AWARDS: Best First Appearance. IDFA/ Jury Award. DocsDF/ Special Jury Award. Minsk International Film Festival/ Best Picture. Tbilisi Film Festival/
When The Earth Seems To Be Light, Outsiders on skateboards in Georgia
The pictures of the renowned Georgian photographer David Meskhi about the city life of a group of young skaters in Georgia achieve in this documentary its cinematic dimension. Meskhi’s work began to explore the marginality of these young people usually discriminated by a conservative society whose Soviet past still conditions a large part of its cultural and political features.
The film is full of tricks, slips and small trips in skateboard that our protagonists do around several buildings and public and private urban spaces.
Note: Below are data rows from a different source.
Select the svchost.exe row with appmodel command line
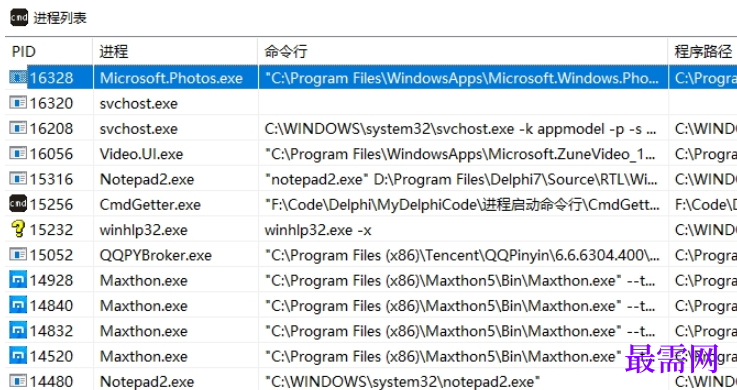point(371,128)
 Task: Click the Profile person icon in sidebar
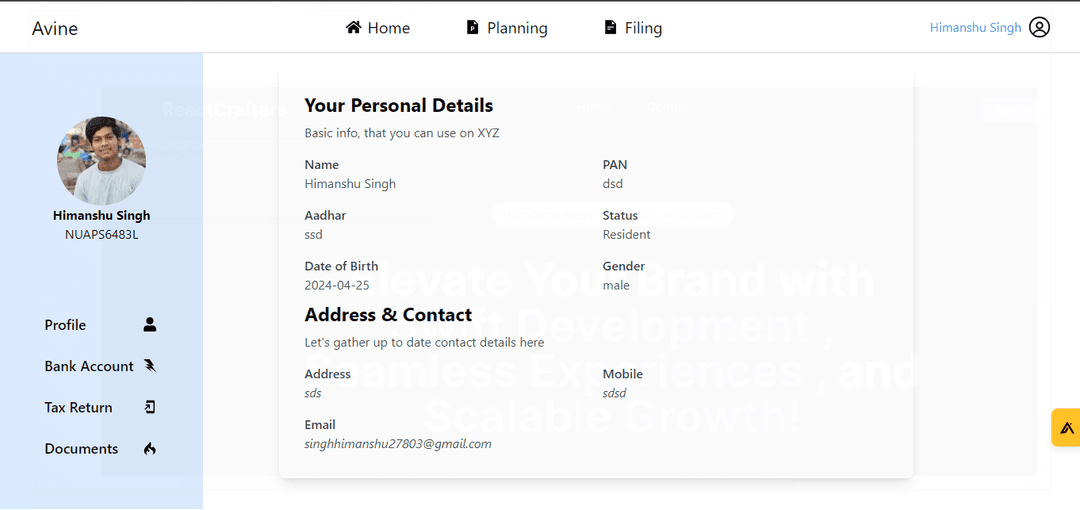[150, 325]
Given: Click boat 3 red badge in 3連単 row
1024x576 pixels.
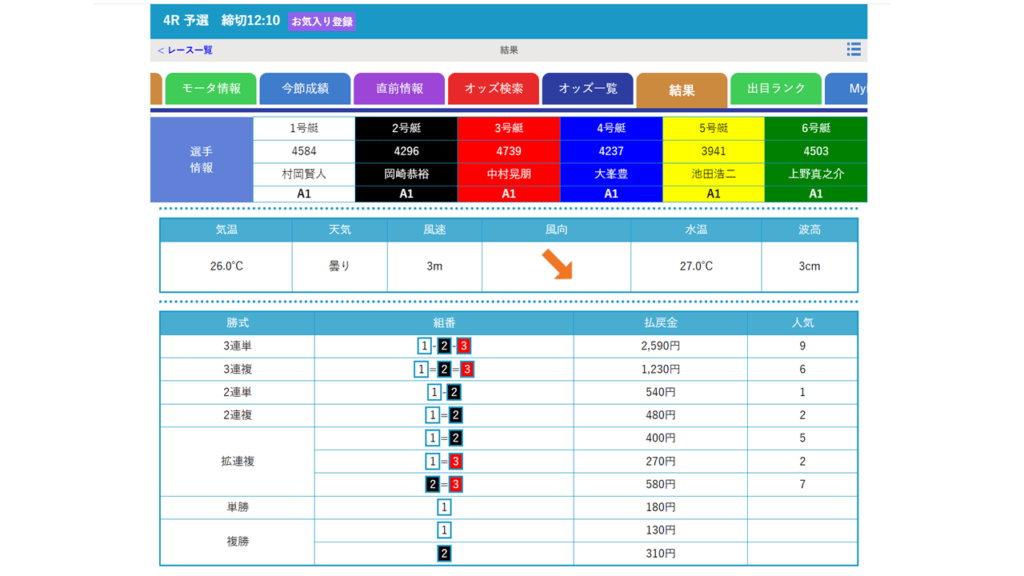Looking at the screenshot, I should point(464,346).
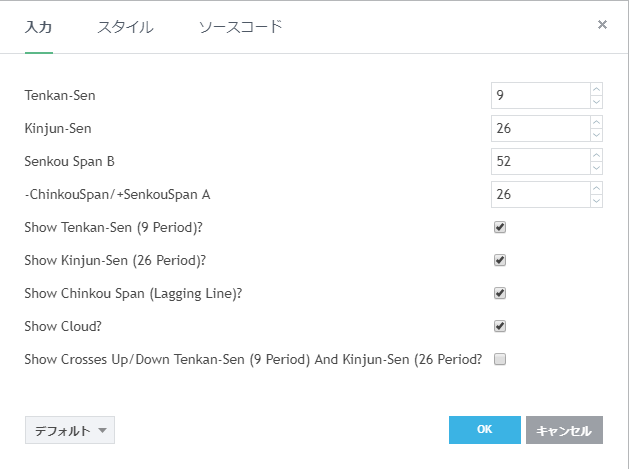
Task: Click the Senkou Span B down arrow
Action: pos(597,167)
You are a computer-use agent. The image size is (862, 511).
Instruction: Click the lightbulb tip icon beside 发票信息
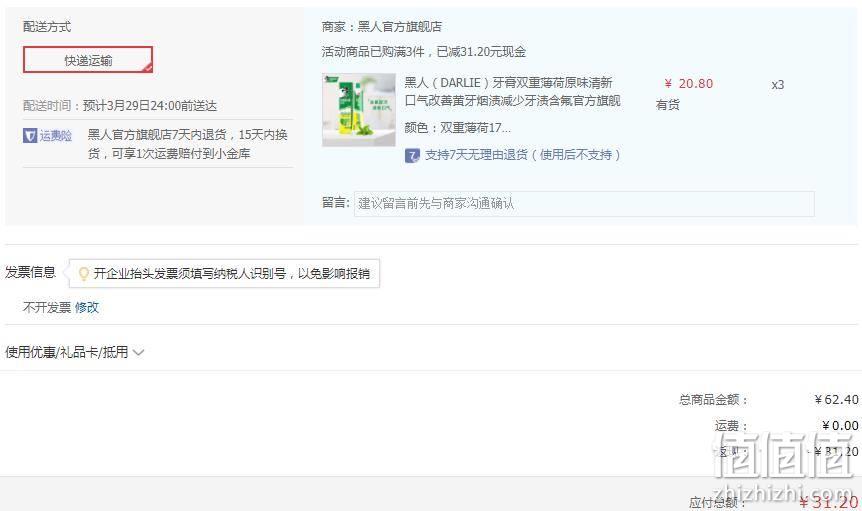pyautogui.click(x=84, y=273)
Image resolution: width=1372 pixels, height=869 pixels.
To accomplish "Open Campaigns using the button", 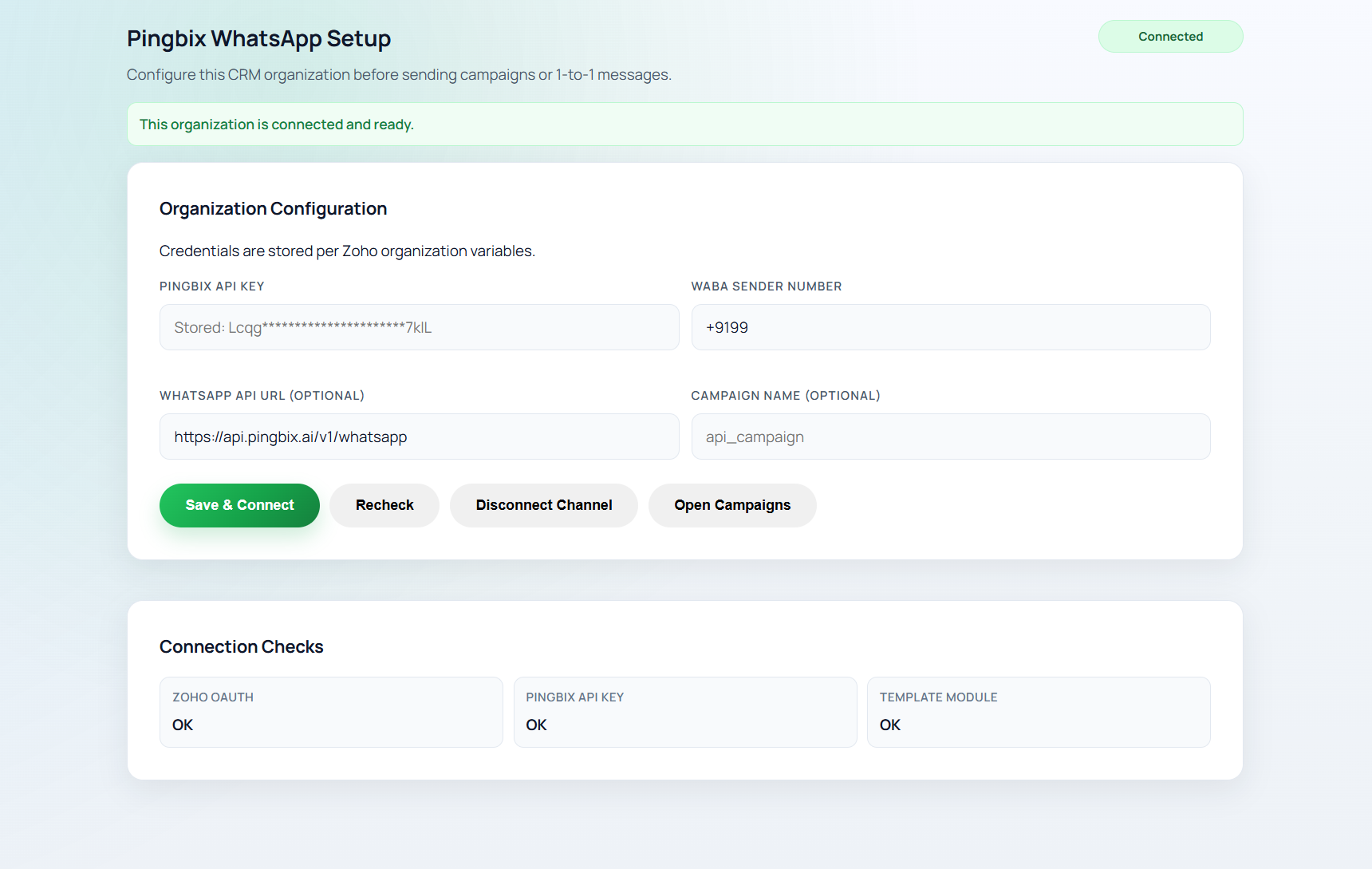I will pyautogui.click(x=731, y=505).
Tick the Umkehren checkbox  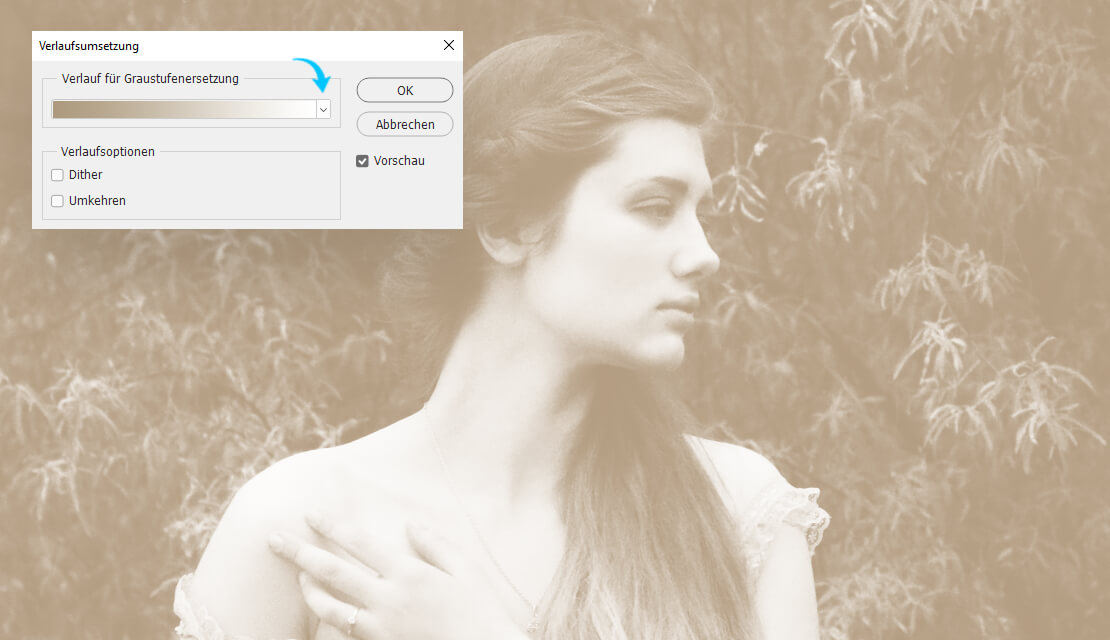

In this way, they build their oasis of escapism and creative freedom every day without looking back and without much hope in a different future. The present verb seems to be the mental state shared by the clan in its metropolitan survival.
From their concrete retreats, the boys listen to the detonations emanating from a military parade or hear the news about a street protest while they prepare dinner. Daily life is full of extraordinary events that, however, have no transcendence at all. The emotions, dilemmas and everything that cannot be verbalized about their vision of life is rather drawn on the skin, a tattooed fresco, a diary of life, a body to skate and flow.